Problem 1
According to the Form S-8 filing, how many ordinary shares issuable under the 2021 Linde plc Long Term Incentive Plan does the registration statement cover?
Problem 2
Resume the Form S-8 filing after its final sentence in the explanatory note, and write the next part of the registration statement.

Excerpt to read
—————
As filed with the Securities and Exchange Commission on February 15, 2023

Registration No. 333-            

 

 

 

UNITED STATES

SECURITIES AND EXCHANGE COMMISSION

Washington, D.C. 20549

 

 

Form S-8

REGISTRATION STATEMENT

UNDER

THE SECURITIES ACT OF 1933

 

 

Linde plc

(Exact name of registrant as specified in its charter)

 

 

 

Ireland   98-1448883

(State or other jurisdiction of

incorporation or organization)

 

(I.R.S. Employer

Identification Number)

 

10 Riverview Dr.

Danbury, Connecticut

United States 06810

 

Forge

43 Church Street West

Woking, Surrey GU21 6HT

United Kingdom

+44 1483 242200

(Address, including zip code, and telephone number, including area code, of registrant’s principal executive offices)

2021 Linde plc Long Term Incentive Plan

(Full Title of Plan)

Guillermo Bichara

Executive Vice President and Chief Legal Officer

Linde plc

43 Church Street West

Woking, Surrey GU21 6HT

United Kingdom

+44 1483 242200

(Name, address, and telephone number, including area code, of agent for service)

 

 

Indicate by check mark whether the registrant is a large accelerated filer, an accelerated filer, a non-accelerated filer, a smaller reporting company, or an emerging growth company. See the definitions of “large accelerated filer,” “accelerated filer,” and “smaller reporting company” and “emerging growth company” in Rule 12b-2 of the Securities Exchange Act of 1934, as amended:

 

Large accelerated filer      Accelerated filer  
Non-accelerated filer      Smaller reporting company  
     Emerging growth company  

If an emerging growth company, indicate by check mark if the registrant has elected not to use the extended transition period for complying with any new or revised financial accounting standards provided pursuant to Section 7(a)(2)(B) of the Securities Act.  ☐

 

 

 


EXPLANATORY NOTE

This registration statement on Form S-8 (this “Registration Statement”) is being filed by Linde plc (the “Registrant”), relating to 9,000,000 ordinary shares, nominal value €0.001 per share, of the Registrant issuable under the 2021 Linde plc Long Term Incentive Plan.
—————
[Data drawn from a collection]

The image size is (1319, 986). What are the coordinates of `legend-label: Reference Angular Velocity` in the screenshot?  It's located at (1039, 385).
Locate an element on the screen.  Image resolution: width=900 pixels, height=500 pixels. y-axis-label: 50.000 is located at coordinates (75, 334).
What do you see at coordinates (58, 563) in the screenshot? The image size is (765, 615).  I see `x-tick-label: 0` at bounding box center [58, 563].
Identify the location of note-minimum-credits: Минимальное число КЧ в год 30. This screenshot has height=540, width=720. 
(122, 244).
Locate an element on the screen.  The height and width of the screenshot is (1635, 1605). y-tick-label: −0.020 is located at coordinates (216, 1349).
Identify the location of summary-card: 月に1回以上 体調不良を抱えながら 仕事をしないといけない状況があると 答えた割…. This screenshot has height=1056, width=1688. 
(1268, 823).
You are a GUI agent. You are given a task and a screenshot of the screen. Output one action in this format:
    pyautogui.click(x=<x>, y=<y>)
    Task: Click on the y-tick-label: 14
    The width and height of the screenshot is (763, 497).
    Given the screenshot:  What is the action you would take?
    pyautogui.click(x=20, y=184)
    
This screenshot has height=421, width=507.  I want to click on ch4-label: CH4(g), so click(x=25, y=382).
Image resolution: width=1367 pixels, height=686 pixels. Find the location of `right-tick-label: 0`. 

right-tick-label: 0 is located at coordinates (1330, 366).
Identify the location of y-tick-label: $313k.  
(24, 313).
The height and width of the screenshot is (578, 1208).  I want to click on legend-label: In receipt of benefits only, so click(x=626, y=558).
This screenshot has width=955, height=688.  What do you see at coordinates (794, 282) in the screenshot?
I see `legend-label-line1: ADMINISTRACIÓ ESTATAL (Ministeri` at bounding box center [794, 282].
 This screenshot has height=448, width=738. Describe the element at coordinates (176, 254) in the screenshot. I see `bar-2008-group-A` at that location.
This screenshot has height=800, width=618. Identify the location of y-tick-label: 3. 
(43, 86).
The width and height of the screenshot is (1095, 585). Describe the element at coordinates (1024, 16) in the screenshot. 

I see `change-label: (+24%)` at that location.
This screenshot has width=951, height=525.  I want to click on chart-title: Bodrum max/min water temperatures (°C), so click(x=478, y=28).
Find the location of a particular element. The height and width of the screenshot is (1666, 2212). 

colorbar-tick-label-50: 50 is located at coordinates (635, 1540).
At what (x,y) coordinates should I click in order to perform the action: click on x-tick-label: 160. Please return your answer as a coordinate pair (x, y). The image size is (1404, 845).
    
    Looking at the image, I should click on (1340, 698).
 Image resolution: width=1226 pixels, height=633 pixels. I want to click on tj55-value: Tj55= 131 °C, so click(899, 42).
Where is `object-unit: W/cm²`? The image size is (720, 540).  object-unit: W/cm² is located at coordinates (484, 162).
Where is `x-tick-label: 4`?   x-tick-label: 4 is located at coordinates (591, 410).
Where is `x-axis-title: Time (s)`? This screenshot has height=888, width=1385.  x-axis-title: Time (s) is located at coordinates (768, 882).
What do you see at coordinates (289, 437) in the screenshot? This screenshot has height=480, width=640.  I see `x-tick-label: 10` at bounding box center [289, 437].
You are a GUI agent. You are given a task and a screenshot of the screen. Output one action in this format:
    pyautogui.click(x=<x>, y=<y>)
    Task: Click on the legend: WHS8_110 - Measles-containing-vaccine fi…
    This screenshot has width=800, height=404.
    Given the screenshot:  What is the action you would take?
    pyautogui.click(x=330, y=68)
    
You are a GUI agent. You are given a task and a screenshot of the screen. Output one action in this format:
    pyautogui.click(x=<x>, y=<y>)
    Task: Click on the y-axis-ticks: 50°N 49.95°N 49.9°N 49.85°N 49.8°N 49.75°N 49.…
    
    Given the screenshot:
—————
Written answer 1
9,000,000 ordinary shares, nominal value €0.001 per share.

Written answer 2
PART I

INFORMATION REQUIRED IN THE SECTION 10(a) PROSPECTUS

All information required by Part I to be contained in the Section 10(a) prospectus is omitted from this Registration Statement in accordance with Rule 428 under the Securities Act of 1933, as amended (the “Securities Act”) and the Note to Part I of Form S-8. The document(s) containing the information specified in Part I will be delivered to the participants in the plans covered by this Registration Statement as required by Rule 428(b) under the Securities Act. These documents and the documents incorporated herein by reference pursuant to Item 3 of Part II of this Registration Statement, taken together, constitute a prospectus that meets the requirements of Section 10(a) of the Securities Act.

PART II

INFORMATION REQUIRED IN THE REGISTRATION STATEMENT

Item 3. Incorporation of Documents by Reference.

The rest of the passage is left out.